Klaus Kunze

Kategorie: Poesie

Sag mir, wo die Elfen sind!

Keine Angst, es gibt noch welche. Wir sehen sie nur nicht. Um Schmetterlinge zu sehen, müssen wir unsere Augen nur öffnen. Um Elfen zu sehen, müssen wir die Augen dagegen schließen.

Wir können wieder sehen lernen. Neon-Helligkeit hat unsere Augen geblendet. Alles Grelle und Bunte wird groß herausgezoomt – wozu da noch genau hinsehen? Für das Feine, das Kleine, schwanden uns die Sinne.

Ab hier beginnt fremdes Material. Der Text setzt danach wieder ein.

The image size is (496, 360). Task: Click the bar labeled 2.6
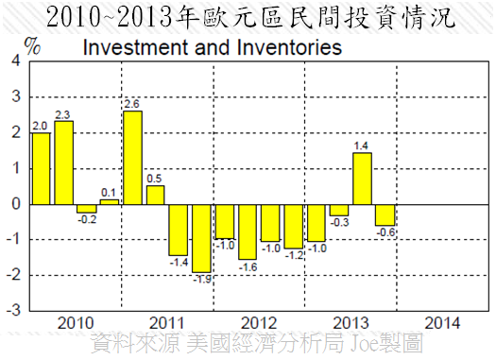pos(132,157)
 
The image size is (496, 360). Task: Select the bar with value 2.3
pos(63,162)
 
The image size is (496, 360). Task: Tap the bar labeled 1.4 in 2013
pos(361,178)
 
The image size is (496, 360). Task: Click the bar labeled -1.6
pos(248,231)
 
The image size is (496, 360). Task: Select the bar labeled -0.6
pos(384,214)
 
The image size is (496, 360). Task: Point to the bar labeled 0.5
pos(155,194)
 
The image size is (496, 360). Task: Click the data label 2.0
pos(40,125)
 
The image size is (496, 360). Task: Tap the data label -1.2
pos(293,255)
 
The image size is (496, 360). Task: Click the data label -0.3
pos(338,223)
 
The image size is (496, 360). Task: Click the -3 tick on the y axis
pos(12,310)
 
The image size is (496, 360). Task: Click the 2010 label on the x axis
pos(76,322)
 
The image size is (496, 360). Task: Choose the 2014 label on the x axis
pos(442,322)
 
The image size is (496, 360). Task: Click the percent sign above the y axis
pos(32,45)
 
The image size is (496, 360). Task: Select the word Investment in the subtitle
pos(134,46)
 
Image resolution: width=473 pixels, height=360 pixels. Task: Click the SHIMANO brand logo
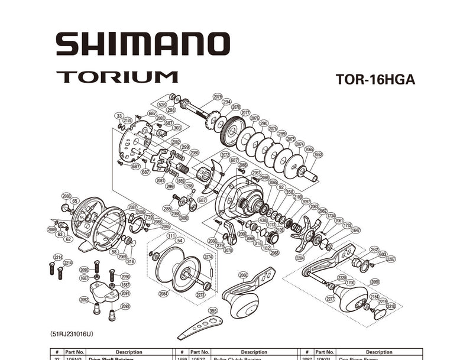(142, 44)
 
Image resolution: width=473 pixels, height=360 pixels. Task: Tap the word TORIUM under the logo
(117, 77)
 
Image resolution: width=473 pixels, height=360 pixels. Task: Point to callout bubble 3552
(318, 155)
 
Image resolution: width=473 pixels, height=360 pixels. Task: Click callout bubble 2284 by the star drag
(300, 258)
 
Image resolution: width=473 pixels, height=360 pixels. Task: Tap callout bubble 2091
(125, 293)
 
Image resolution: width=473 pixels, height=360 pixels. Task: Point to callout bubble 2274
(208, 257)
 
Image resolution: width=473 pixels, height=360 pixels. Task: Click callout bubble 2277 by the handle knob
(330, 299)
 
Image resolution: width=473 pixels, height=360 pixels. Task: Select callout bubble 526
(162, 104)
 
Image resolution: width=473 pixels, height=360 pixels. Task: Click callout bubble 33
(119, 116)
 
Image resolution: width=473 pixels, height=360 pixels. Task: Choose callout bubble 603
(383, 254)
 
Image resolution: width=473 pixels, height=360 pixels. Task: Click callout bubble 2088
(66, 196)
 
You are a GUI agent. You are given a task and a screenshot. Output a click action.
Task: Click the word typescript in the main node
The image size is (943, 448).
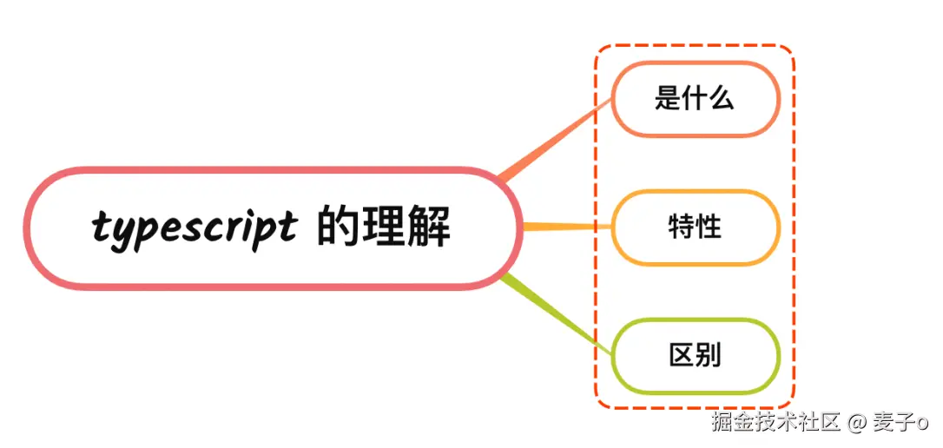click(193, 228)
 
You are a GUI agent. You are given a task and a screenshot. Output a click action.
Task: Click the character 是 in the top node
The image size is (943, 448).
click(668, 97)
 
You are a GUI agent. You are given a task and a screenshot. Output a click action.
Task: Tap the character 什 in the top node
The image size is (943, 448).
click(695, 97)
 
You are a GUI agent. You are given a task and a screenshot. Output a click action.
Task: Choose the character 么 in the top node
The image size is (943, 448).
click(722, 97)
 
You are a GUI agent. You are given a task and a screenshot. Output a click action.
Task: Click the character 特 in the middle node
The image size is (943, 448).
click(682, 227)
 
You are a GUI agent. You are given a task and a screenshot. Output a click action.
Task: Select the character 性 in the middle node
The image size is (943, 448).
click(709, 227)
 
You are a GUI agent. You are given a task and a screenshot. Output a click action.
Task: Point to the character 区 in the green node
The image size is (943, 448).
click(682, 355)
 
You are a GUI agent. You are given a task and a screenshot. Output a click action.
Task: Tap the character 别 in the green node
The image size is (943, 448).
click(709, 355)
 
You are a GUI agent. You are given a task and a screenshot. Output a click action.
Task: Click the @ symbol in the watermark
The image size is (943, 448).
click(857, 423)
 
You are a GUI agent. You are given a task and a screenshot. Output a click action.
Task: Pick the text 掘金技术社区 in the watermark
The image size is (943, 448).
click(775, 423)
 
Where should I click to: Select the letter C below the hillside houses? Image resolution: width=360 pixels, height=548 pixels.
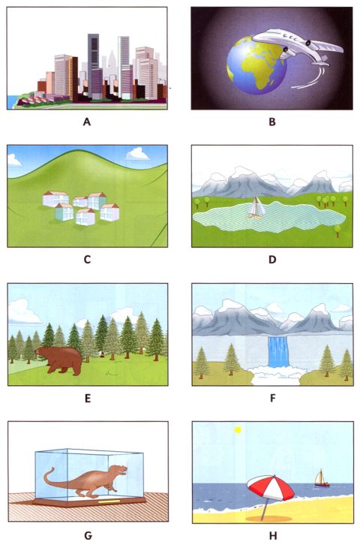[87, 260]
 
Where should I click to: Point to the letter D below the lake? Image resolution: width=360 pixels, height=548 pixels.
[272, 260]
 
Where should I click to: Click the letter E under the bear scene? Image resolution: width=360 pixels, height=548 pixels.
[87, 397]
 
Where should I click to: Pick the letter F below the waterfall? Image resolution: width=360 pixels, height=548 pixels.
[272, 397]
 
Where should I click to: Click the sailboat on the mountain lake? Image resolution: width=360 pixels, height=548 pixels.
[255, 206]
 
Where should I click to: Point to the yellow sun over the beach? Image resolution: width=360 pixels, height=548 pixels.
[238, 430]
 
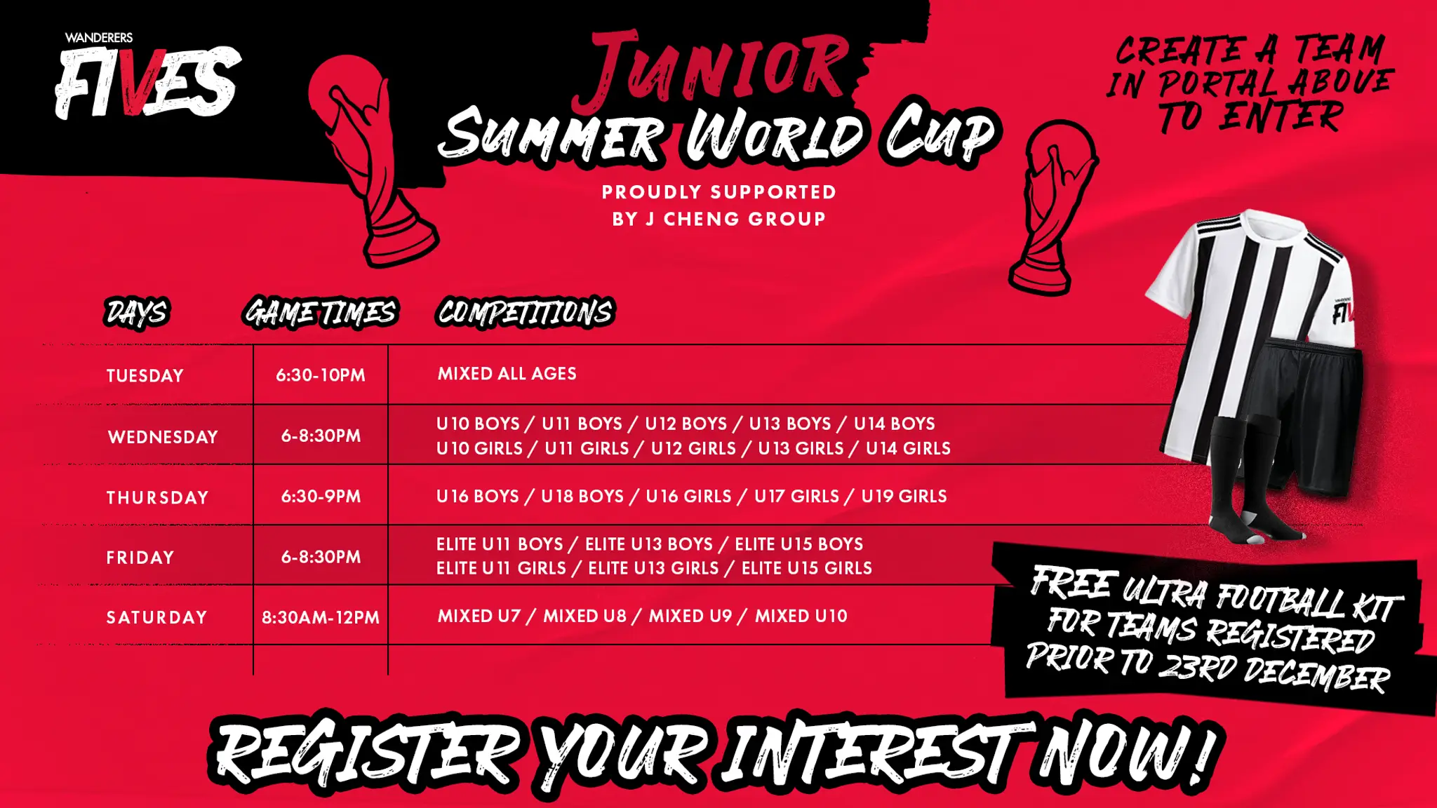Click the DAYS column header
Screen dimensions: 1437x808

Hauhechel-Bläuling, Männchen, Eberhausen 21.5.2016

Und flach ist alle Tage unsere Augenwelt, flach wie ein Bildschirm. In die räumliche Tiefe zu sehen haben wir uns abgewöhnt. Darum sehen wir die Falter nicht mehr, auch wenn sie da sind. Und weil wir auch in die Seelentiefe nicht mehr schauen, sehen wir auch keine Elfen mehr.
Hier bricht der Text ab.